§ Assigned task
Where does the string "will" appear? Copy every line of the entries below that holds it.

═════ Task material ═════

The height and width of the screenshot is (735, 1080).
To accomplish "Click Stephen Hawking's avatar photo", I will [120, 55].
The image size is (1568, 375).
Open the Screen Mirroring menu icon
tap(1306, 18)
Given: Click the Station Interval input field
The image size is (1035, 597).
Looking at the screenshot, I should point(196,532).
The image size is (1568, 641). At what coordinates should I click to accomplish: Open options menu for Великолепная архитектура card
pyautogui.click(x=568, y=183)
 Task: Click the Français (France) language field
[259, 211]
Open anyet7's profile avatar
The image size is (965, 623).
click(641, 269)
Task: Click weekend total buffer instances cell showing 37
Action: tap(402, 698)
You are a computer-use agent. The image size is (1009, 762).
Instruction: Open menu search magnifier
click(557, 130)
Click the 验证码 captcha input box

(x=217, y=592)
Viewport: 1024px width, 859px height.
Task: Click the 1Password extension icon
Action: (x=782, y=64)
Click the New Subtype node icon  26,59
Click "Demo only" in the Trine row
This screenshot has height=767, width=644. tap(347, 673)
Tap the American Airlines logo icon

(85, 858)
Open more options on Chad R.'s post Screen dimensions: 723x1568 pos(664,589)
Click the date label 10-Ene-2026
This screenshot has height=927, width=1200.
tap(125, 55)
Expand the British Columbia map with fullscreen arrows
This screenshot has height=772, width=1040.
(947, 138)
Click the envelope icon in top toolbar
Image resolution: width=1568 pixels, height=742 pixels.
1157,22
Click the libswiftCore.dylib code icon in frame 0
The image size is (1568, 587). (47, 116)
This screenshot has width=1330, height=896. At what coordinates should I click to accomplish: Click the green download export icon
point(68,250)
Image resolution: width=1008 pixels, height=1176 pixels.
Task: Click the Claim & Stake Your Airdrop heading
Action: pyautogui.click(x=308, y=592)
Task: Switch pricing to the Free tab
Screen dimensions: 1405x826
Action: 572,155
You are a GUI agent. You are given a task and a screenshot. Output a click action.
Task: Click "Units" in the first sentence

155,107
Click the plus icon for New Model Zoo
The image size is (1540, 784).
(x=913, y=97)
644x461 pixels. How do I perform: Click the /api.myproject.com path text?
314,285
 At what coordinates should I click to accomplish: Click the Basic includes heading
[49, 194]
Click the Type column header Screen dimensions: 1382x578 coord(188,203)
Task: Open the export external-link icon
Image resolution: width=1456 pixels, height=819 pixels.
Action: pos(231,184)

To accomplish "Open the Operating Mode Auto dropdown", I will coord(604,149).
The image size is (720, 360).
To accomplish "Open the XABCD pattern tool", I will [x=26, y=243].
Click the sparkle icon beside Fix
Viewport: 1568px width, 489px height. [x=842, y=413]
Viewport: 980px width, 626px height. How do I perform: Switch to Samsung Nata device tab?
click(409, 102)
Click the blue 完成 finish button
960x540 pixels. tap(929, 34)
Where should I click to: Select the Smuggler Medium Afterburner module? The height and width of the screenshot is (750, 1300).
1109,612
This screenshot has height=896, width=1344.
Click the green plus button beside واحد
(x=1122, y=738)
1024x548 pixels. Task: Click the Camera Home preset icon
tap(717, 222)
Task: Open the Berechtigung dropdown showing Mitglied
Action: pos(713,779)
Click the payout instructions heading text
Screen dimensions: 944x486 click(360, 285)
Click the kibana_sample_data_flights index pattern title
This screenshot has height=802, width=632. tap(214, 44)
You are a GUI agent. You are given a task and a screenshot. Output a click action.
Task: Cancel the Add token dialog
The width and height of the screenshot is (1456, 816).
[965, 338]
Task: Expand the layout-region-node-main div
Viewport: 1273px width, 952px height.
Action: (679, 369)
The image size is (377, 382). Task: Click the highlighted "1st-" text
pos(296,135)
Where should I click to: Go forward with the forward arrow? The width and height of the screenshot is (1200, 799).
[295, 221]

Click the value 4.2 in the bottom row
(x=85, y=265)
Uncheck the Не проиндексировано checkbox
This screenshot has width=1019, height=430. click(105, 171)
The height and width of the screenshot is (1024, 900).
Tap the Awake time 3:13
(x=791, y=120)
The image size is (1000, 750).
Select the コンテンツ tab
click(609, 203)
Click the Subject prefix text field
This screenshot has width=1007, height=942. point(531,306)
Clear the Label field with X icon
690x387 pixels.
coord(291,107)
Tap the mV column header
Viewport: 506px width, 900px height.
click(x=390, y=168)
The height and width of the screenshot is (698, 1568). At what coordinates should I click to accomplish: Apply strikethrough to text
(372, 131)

═════

§ Task result
To accomplish "Click Stephen Hawking's avatar photo", I will [120, 55].
To accomplish "Open the Operating Mode Auto dropdown", I will coord(604,149).
To accomplish "Open the XABCD pattern tool", I will [x=26, y=243].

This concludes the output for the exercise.